THORChain Validators — Re-creating From Backups
So, things went completely wrong on an active Validator, but at least we had backups… Now what???
So, things went completely wrong on an active Validator, but at least we have backups… Now what???
If for whatever reason, our active validator completely fails and we need to restore it from backups to save the day, we probably want a straight forward step-by-step to follow. This is a quick and easy way to do it, and chances are our node won’t even be accumulating enough slash to be churned out.

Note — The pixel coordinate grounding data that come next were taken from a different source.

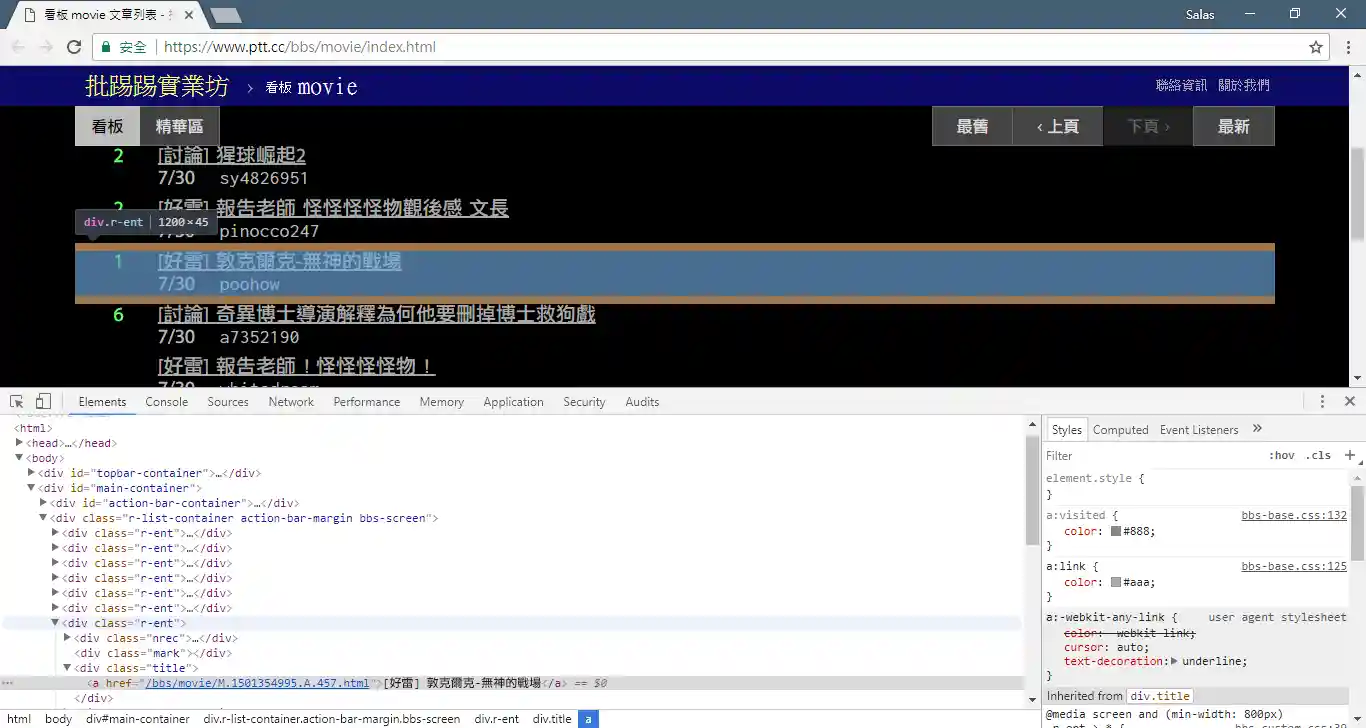Click the secure lock icon in address bar

pos(106,46)
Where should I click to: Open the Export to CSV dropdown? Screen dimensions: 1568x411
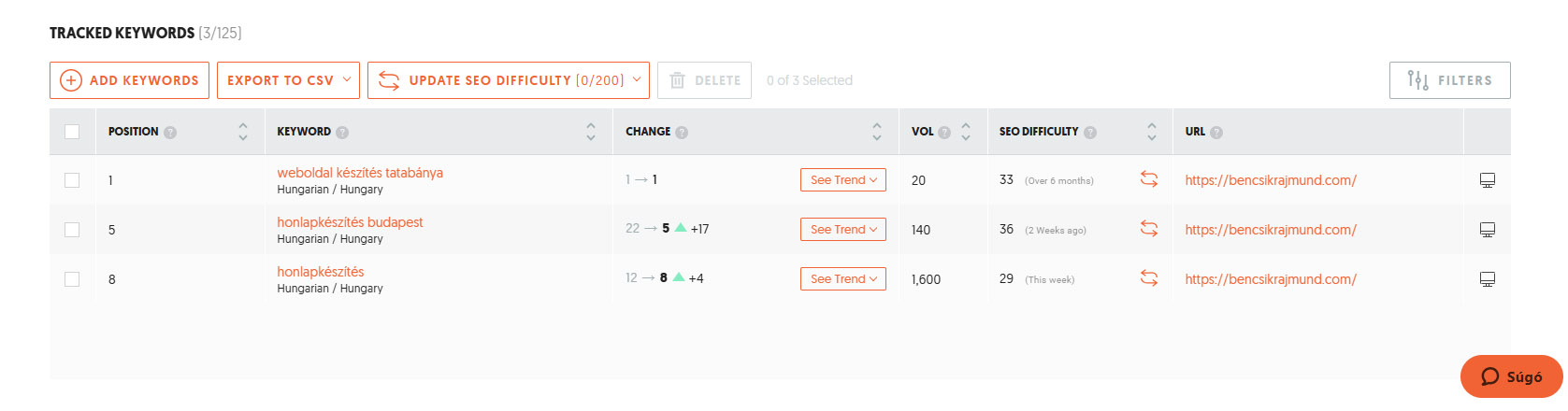point(289,80)
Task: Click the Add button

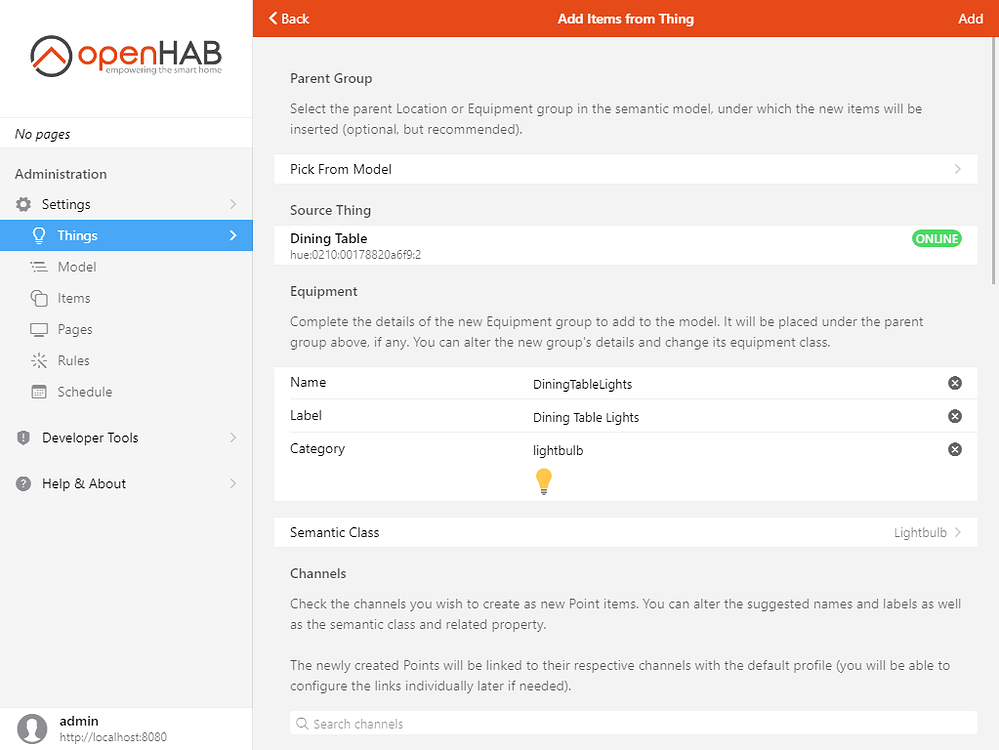Action: point(969,18)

This can be used as is for Maya, replacing thornode by mayanode, but
Note: this could probably also be used to migrate a stand-by node, or even a normal active node, if we shutdown the source node prior to re-creating.

Backups
I’ll start by reviewing what information we should have handy to easily re-create a Validator from its dusts.
mkdir ~/myBackupNode1
// Export the mnemonic (This is the mnemonic that was generated when we originally created the validator.)
NAME=node1 TYPE=validator NET=mainnet make mnemonic > ~/myBackupNode1/mnemonic.txt
// Export the password (This is the password we entered when we originally created the validator, this password is required to restore our backups)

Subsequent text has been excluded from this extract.